Komiker Russell Brand will bei seinem Gerichtsverfahren darauf bestehen, dass er provoziert wurde und könnte somit eine Haftstrafe umgehen.


Russell Brand möchte eine Haftstrafe vermeiden - wurde provoziert

Der Komiker wurde wegen zweifacher Sachbeschädigung in New Orleans angeklagt, als er sich der Polizei gestellt hat. Der Brite hatte in der Südstaatenmetropole das Handy eines Paparazzo geschnappt und es in ein Fenster eines Anwaltsbüros geworfen. Das zerbrochene Fenster und das Handy gingen über den Schaden von 500 Dollar (umgerechnet 379 Euro) hinaus und deshalb wurde Russell Brand wegen eines Verbrechens verhaftet . Der Schauspieler hat bereits die umgerechnet 180 Euro für das Fenster gezahlt. TMZ berichtete, dass der Star angeben wird, dass ihn der Fotograf provoziert hätte und dass der Vorfall deshalb passiert sei. "Er wird Provokation angeben, damit er eine mögliche Haftstrafe umgehen kann."

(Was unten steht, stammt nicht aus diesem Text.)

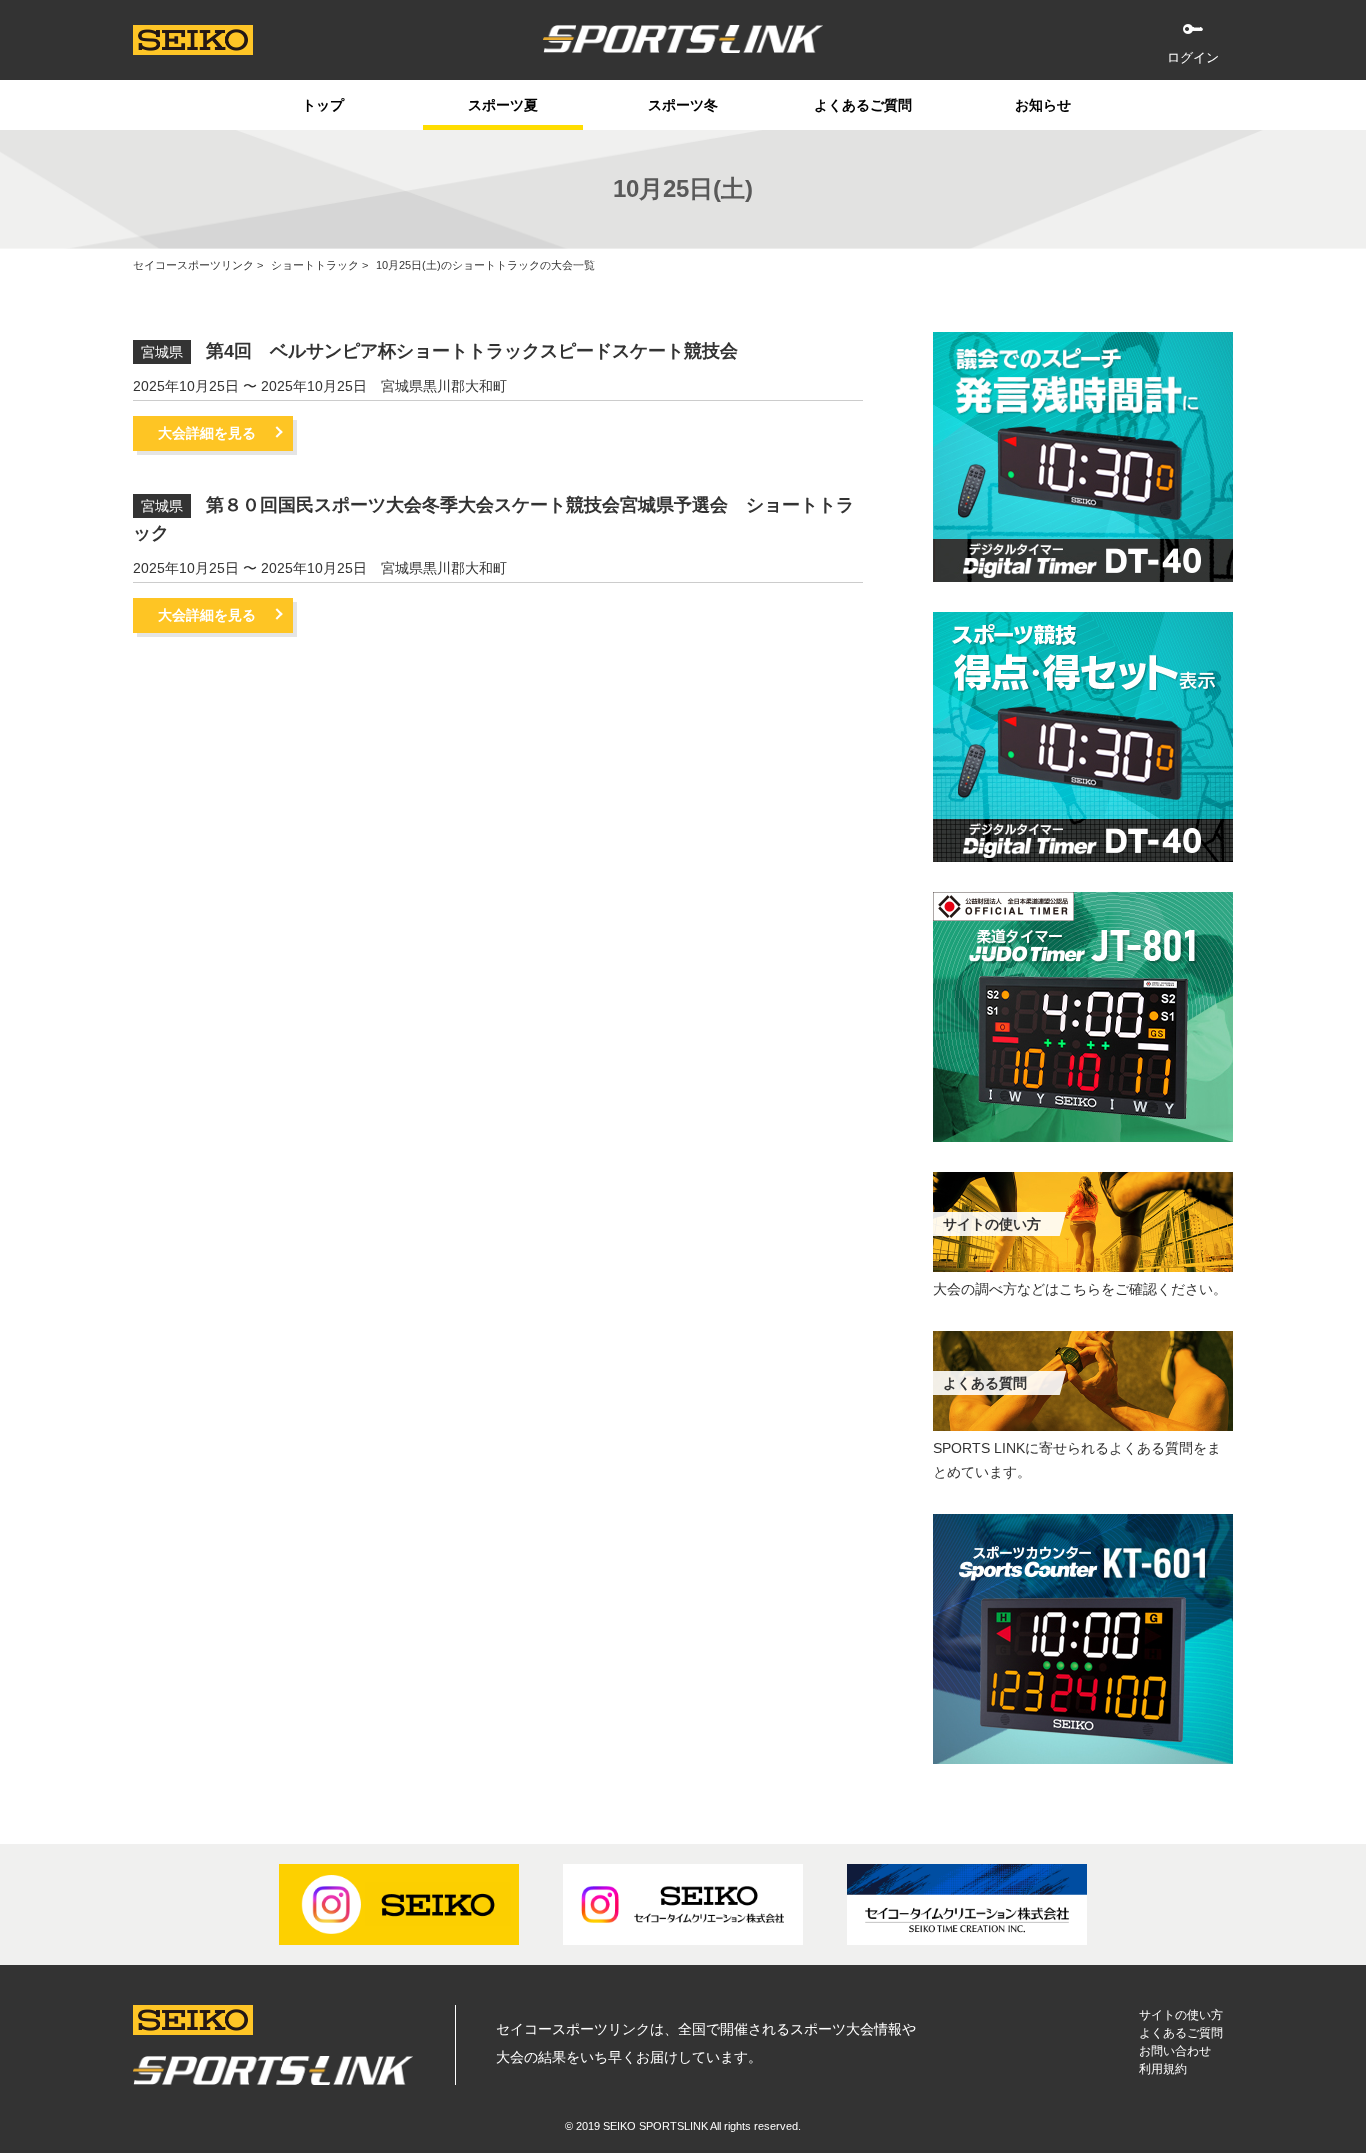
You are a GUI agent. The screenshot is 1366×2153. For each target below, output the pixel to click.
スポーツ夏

Der Ex-Mann von Katy Perry (27) hat den Star-Anwalt Robert Glass angeheuert, um die unangenehme Angelegenheit so schnell wie möglich zu beenden. Der Verteidiger will durchsetzen, dass der Schaden unter 500 Dollar war und es sich somit nicht um ein Verbrechen handeln kann. Das Handy soll bei dem Wurf kaum beschädigt worden sein. Sollte der Frauenschwarm tatsächlich wegen eines Verbrechens angeklagt werden, drohen ihm bis zu zwei Jahre Haft.

Russell Brand wurde für umgerechnet 3800 Euro Kaution wieder auf freien Fuß gesetzt und kann deshalb auch weiter an seinem neuen Film in New Orleans drehen.